Payment Protocols on Tenzro

Agents transact with humans, with services, with other agents — and with merchants who only accept cards. No single payment protocol covers all four. Tenzro Network doesn't pick favourites — it implements every rail that matters and routes through a unified PaymentGateway.

The principle: agents shouldn't have to know which rail their counterparty accepts. The challenge dictates; the gateway routes; the credential proves; settlement executes; the receipt anchors.

MPP — Machine Payments Protocol co-authored by Stripe and Tempo. HTTP 402 challenge / credential / receipt flow with session management. MppPaymentServer issues challenges; MppClient signs credentials; MppSessionManager tracks streaming sessions for per-token billing.

x402 — Coinbase's HTTP 402 payment protocol. EIP-3009 transferWithAuthorization. CDP facilitator for verify and settle. Stablecoin-native. Stateless one-shot semantics.

Both use HTTP 402 as the gating mechanism. A model API, a TEE endpoint, or any resource returns 402 with a payment challenge. The agent's wallet signs a credential bound to its TDIP DID. Tenzro verifies and settles.

AP2 (Agent Payments Protocol) introduces cart mandates — structured commitments where the user pre-authorizes a specific basket up to a max amount with an expiry. Tenzro's Ap2Validator::validate_with_delegation_and_policy enforces all three nested ceilings before settlement: AP2 IntentMandate constraints (item set, max_amount), TDIP DelegationScope (max value, allowed operations, time bound), and runtime SpendingPolicy (per-tx, rolling daily window).

Every ceiling must pass. The mandate hash is bound to the TDIP DID. Replay-safe by nonce.

Visa Trusted Agent Payments and Mastercard Agent Pay extend card rails to agents acting on behalf of consumers. Cryptographic mandate validation. Verifiable delegation. The agent submits a credential; the card network's acquirer validates against the mandate; settlement clears through standard card rails.

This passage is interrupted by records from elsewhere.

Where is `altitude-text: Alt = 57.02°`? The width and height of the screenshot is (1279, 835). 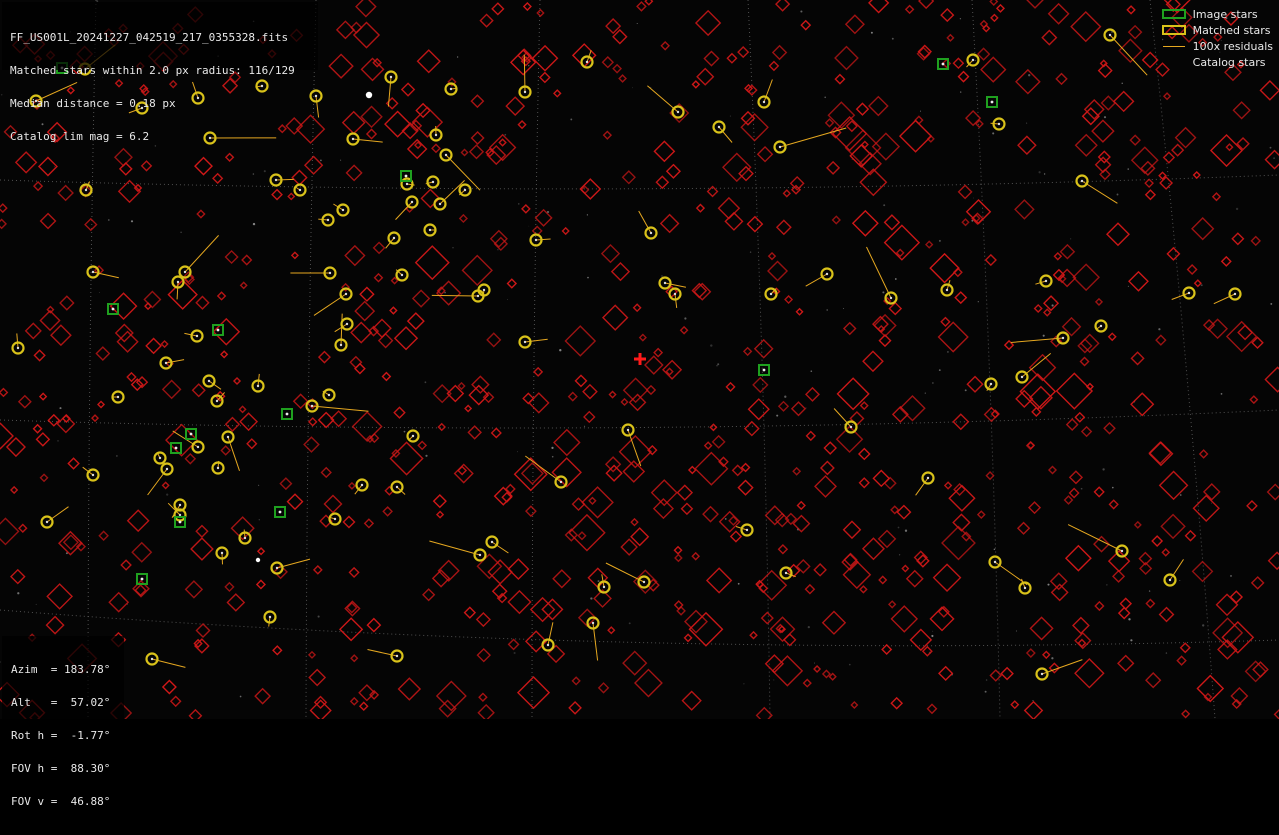 altitude-text: Alt = 57.02° is located at coordinates (63, 702).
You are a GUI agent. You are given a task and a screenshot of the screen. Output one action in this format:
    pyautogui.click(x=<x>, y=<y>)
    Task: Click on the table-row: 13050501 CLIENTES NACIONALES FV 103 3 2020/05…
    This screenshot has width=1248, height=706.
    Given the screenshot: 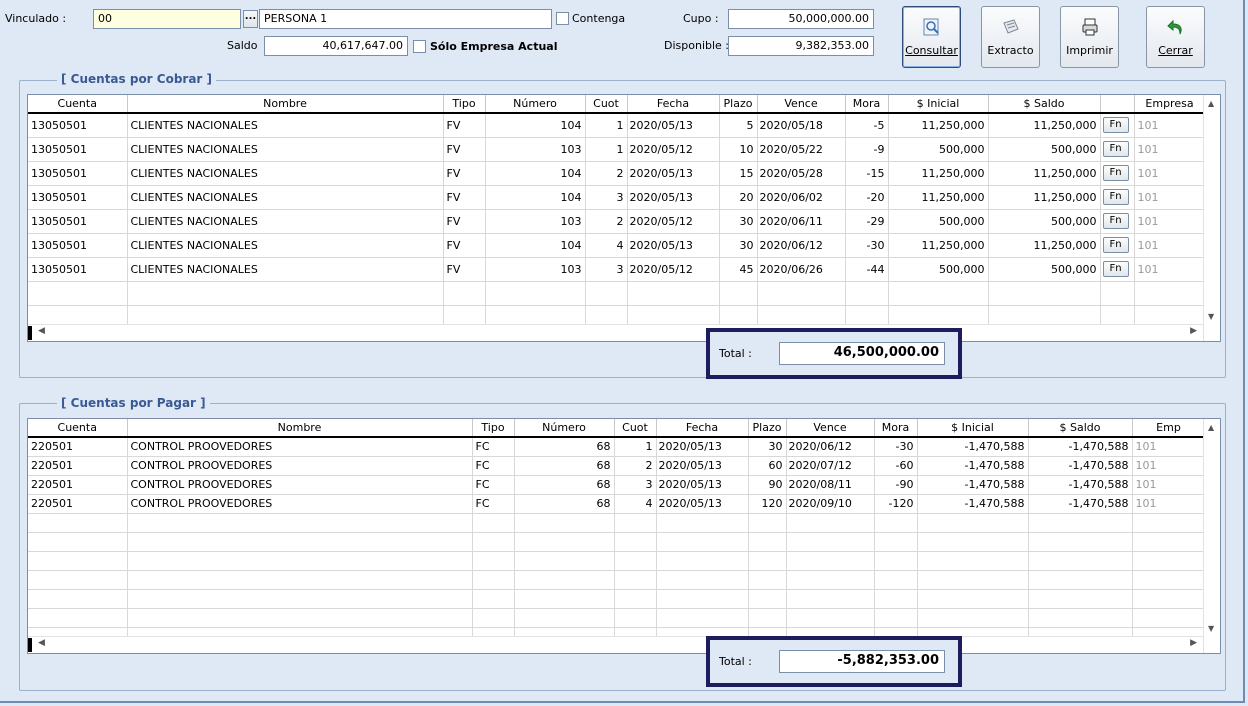 What is the action you would take?
    pyautogui.click(x=617, y=270)
    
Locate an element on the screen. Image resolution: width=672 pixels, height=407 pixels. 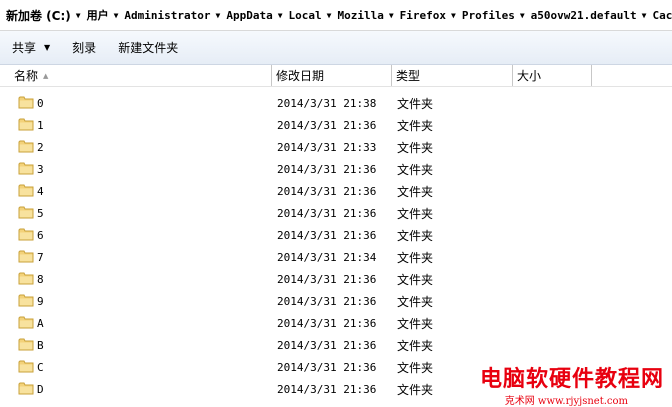
list-item: B 2014/3/31 21:36 文件夹 is located at coordinates (336, 345).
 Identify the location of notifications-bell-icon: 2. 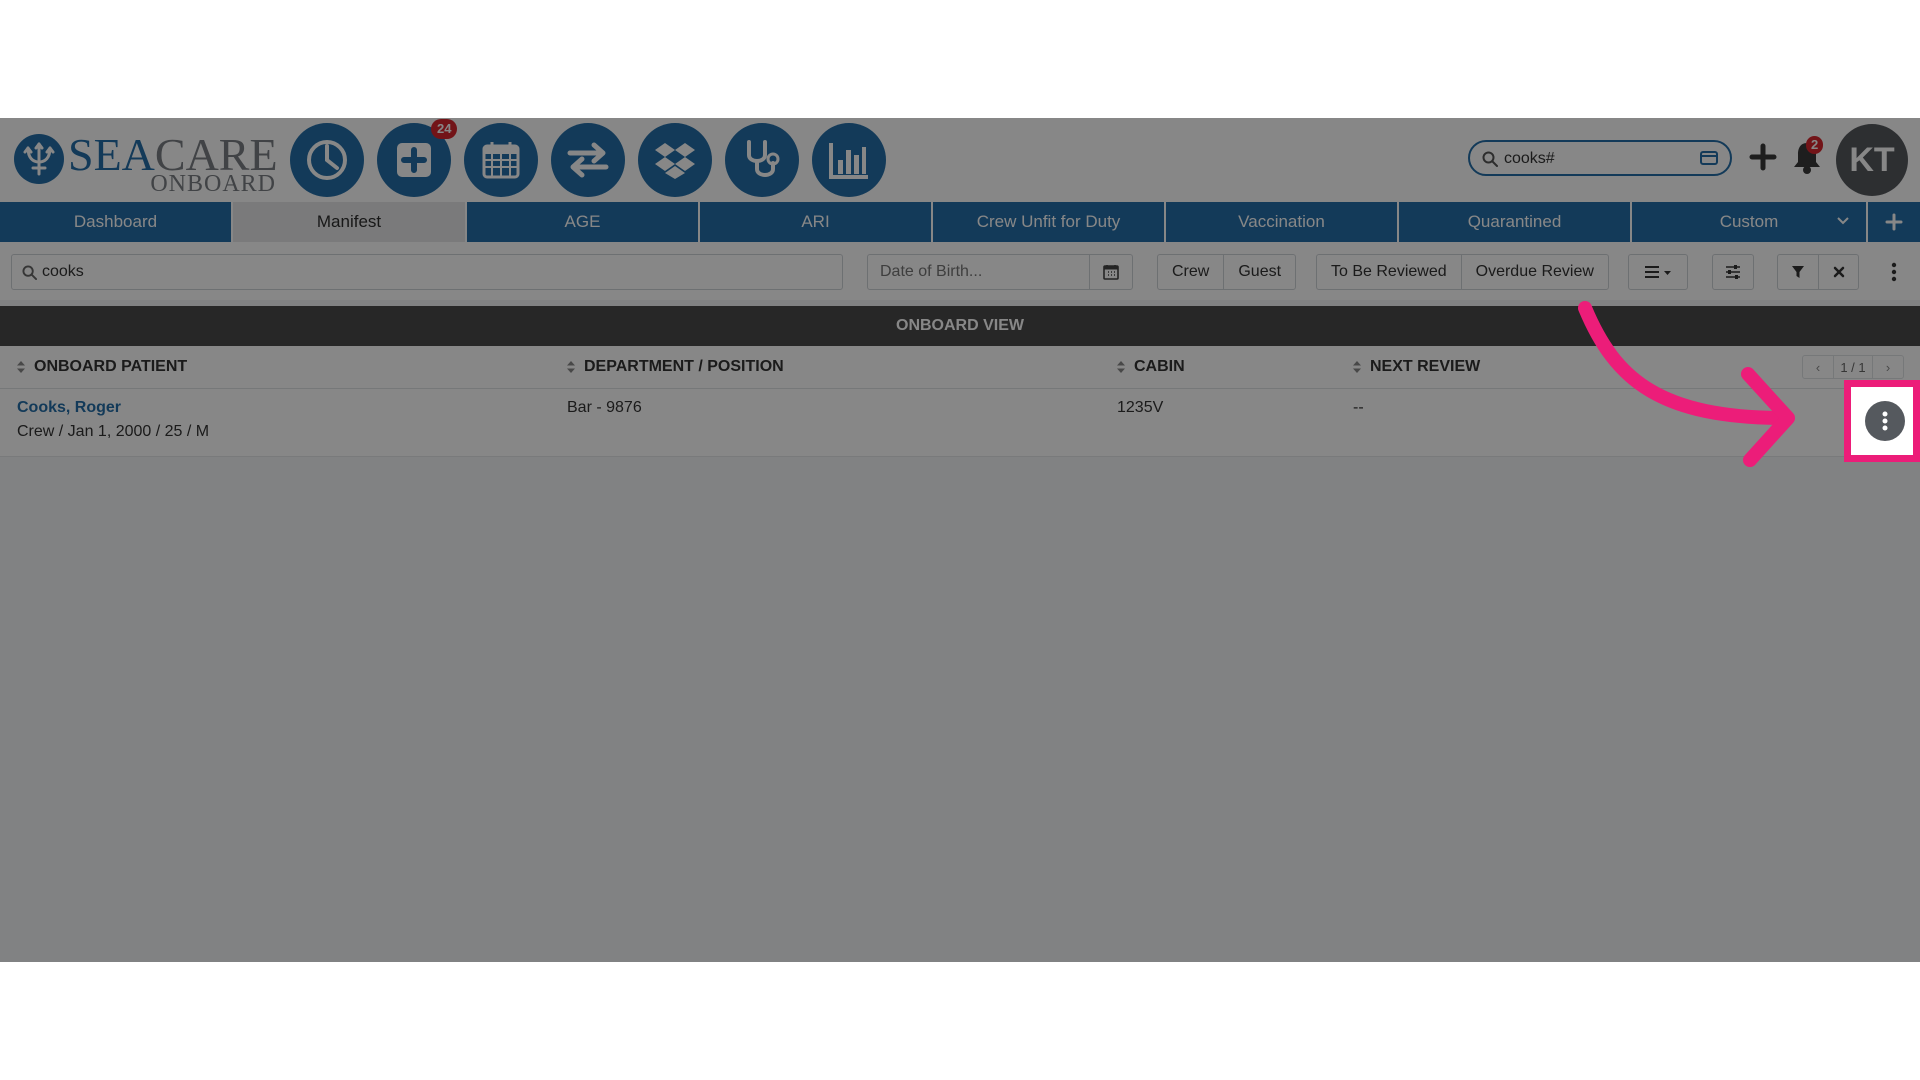
(1809, 155).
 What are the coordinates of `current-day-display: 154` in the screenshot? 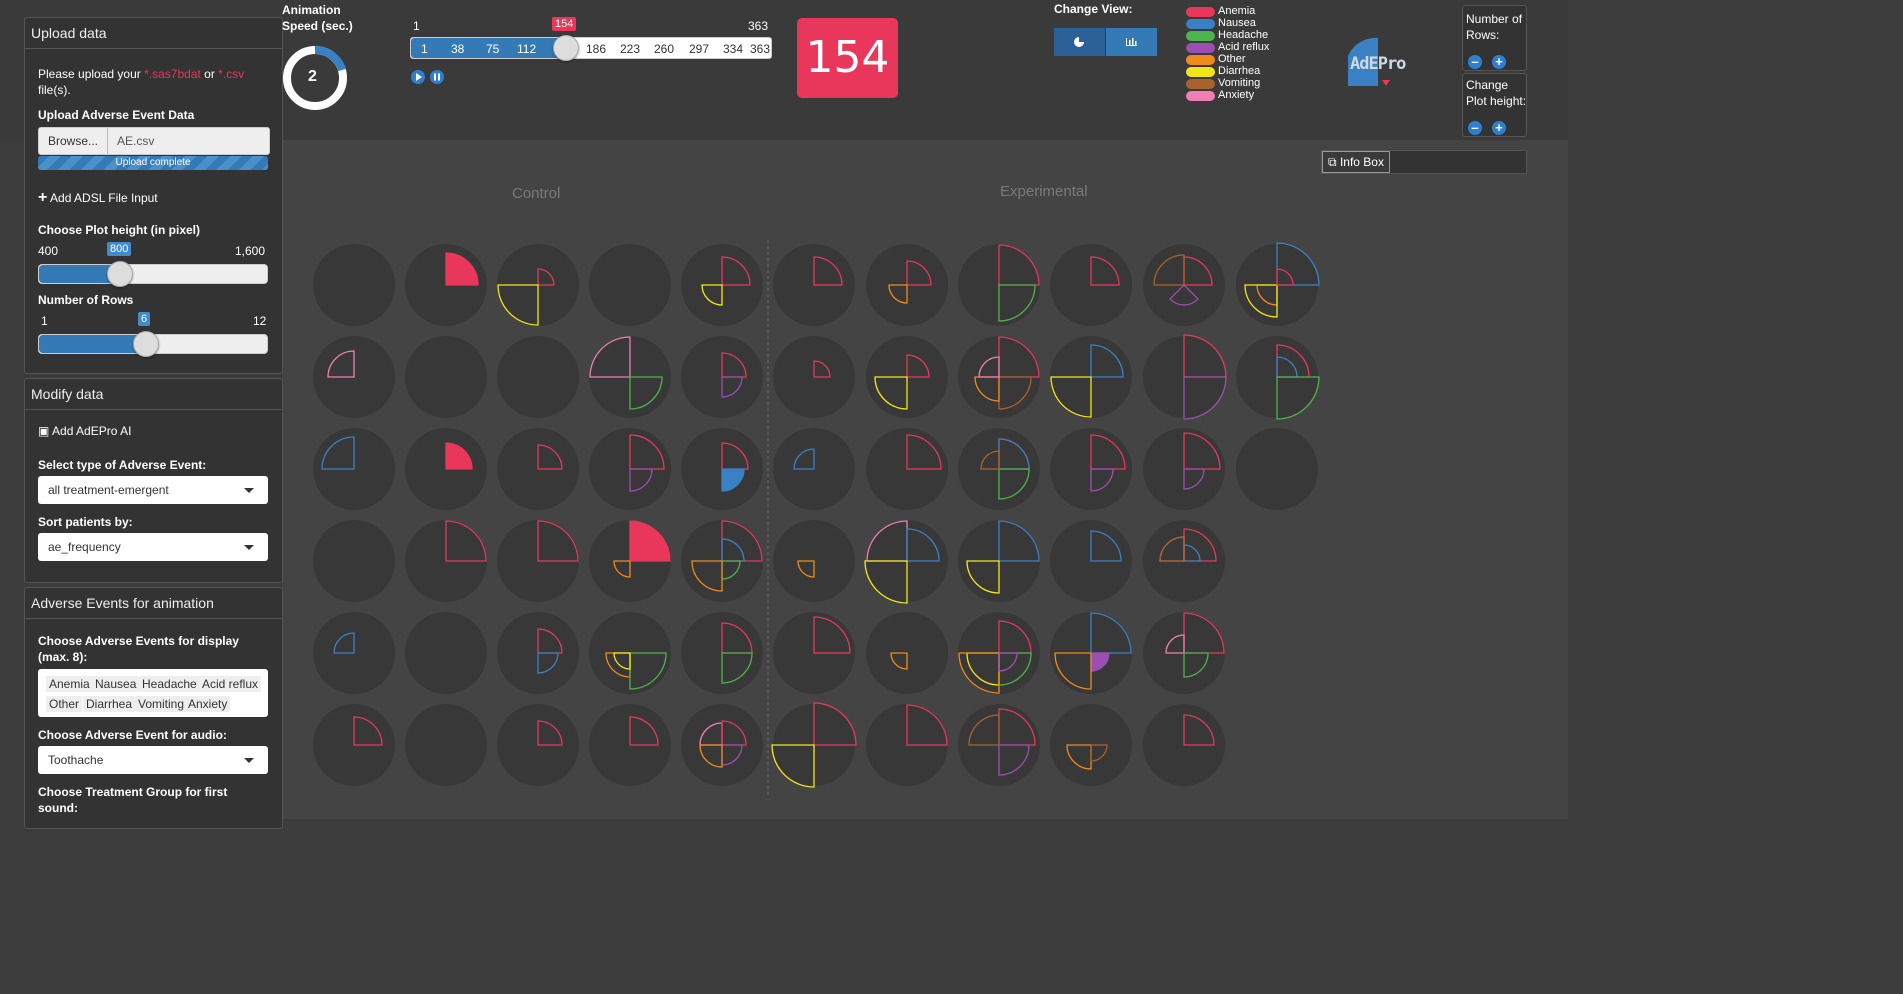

For merchants who haven't adopted MPP/x402, this is the path that lets autonomous agents purchase from them. Tenzro's role is to issue and verify the mandate; the clearing rail is the card network's.

Tempo is the stablecoin settlement chain co-developed with Stripe. Tenzro participates directly in Tempo through TempoParticipant — EIP-155 Secp256k1 transaction signing (k256), RLP encoding, Keccak-256 hashing, eth_sendRawTransaction submission, balance queries, transfer execution.

Stripe Payment Intents for fiat onramps. HMAC-SHA256 webhook signature verification (RFC 2104). The stack is: MPP wire protocol → SPT token primitive → Tempo settlement chain.

For per-token AI inference billing, on-chain settlement per call is too expensive. Tenzro's MicropaymentChannelManager opens a channel between consumer and provider. State updates are exchanged off-chain with Ed25519 signatures over the canonical (nonce, payer_balance, payee_balance) preimage. Periodically (or on dispute), the latest signed state closes the channel to the ledger.

For high-value coordination — bonds, sealed orders, expiring offers — on-chain escrow primitive: CreateEscrow (0x01000010), ReleaseEscrow (0x01000011), RefundEscrow (0x01000012). Vault addresses derived deterministically. Payer-only authorization. Atomic against fraud.

Every agent payment is gated by three independent ceilings: the protocol-specific limits embedded in the challenge (e.g. AP2 cart max), the TDIP DelegationScope (max value, allowed operations, allowed protocols, allowed chains, time bound), and the runtime SpendingPolicy (per-tx limit, rolling-window daily spend with current usage tracked).

IdentityPaymentBinder coordinates the three checks. Both must pass for settlement to proceed. ERC-7579 validator modules on-chain provide defense-in-depth at signing time.